Just prior to the outbreak of discontent, filmmaker Carla Dauden posted a video outlining much of what the average Brazilian is protesting. The clip, titled No, I’m Not Going To The World Cup, has been watched two-and-a-half million times.
Dauden says: “Some politicians argue the World Cup and the Olympics are the incentive our country needs to get better. So wait, what? We’ve been paying taxes all these years for what? What country needs an incentive to look after its people? Suddenly there’s all this money to build stadiums…. We don’t need stadiums, we need education. We don’t need Brazil to look good for the world, we need healthcare.”
Rio-based Londoner Matthew Richmond was moved to join locals in the streets and says reports of violence are exaggerated. ”The mood is of jubilation, unity, relief. A lot of people have been waiting a long time,” he tells TNT. “The protests are as you’d probably expect – 95 per cent are peaceful. Remarkably so, in fact. The amazing thing is that the efforts of some to discredit the protests due to the violence isn’t working.”
BBC economic editor Paul Mason has drawn a parallel between the protests and the Berlin Wall’s fall: “Just as in 1989, when we found that people in East Europe preferred individual freedom to communism, today capitalism is becoming identified with the rule of unaccountable elites.”Here are the main issues for protesters.

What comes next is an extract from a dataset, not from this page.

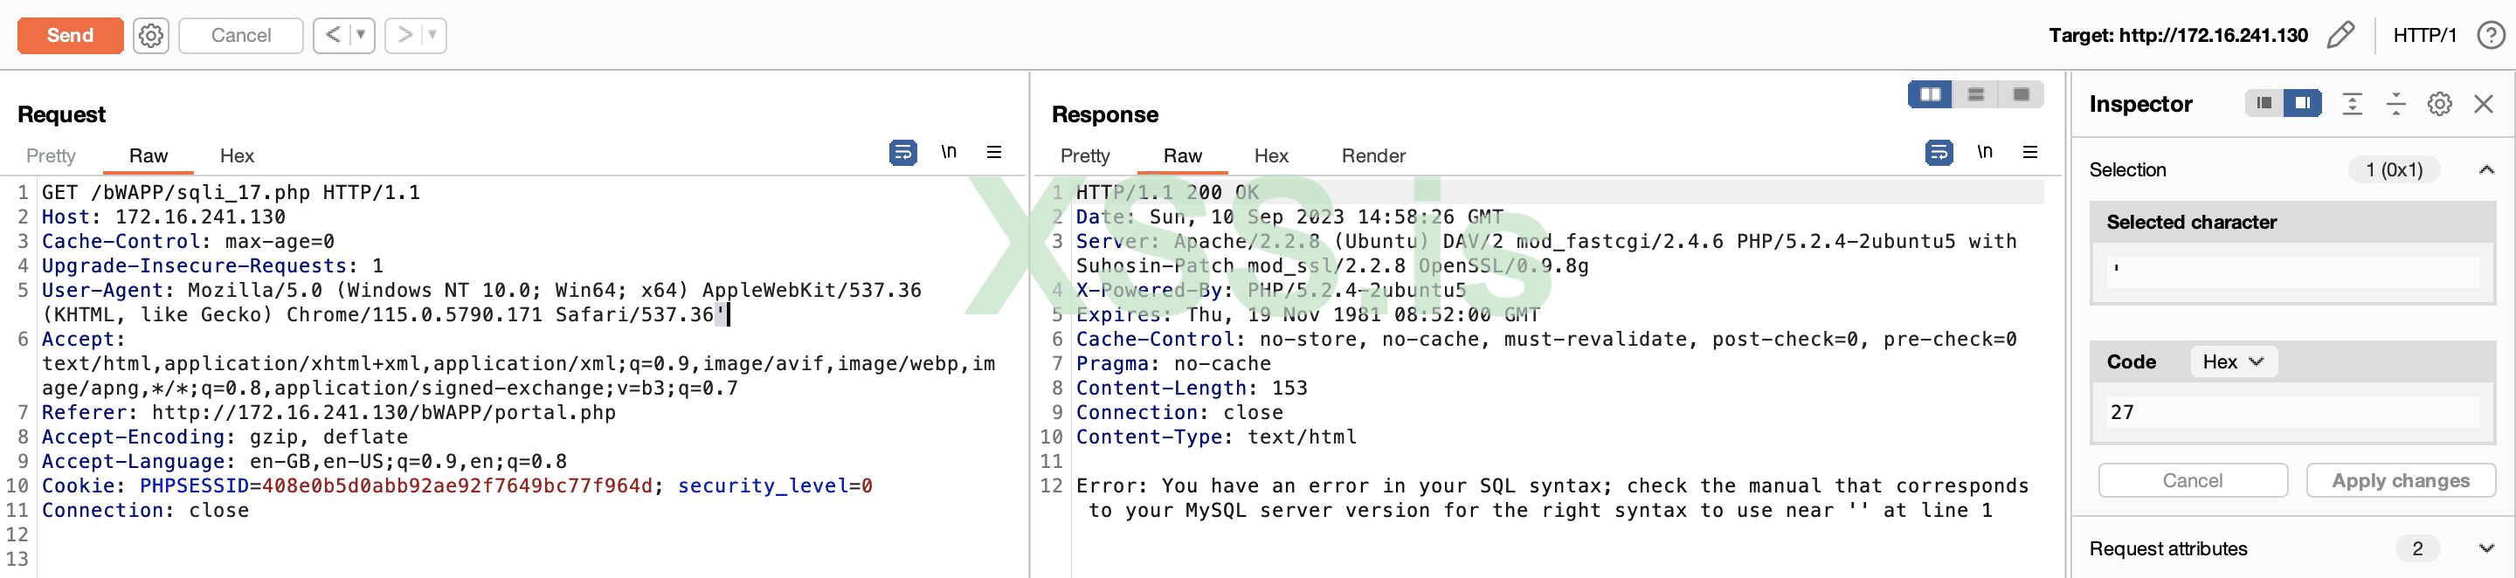Expand all Inspector sections icon
Viewport: 2516px width, 578px height.
pos(2352,104)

There was great joy when Brazil won hosting rights to the World Cup – it seemed deeply fitting for a nation that has arguably contributed more to the world game than any other. But the upheaval required for a wide-reaching infrastructure development scheme has caused problems.
“The World Cup and the Olympics have been generating very problematic processes – forced removals and an increase in living costs in particular cities,” explains Dr Magalhães Wallace, a Cambridge University research associate whose recent work has centred on urban transformation, security and violence in Brazil.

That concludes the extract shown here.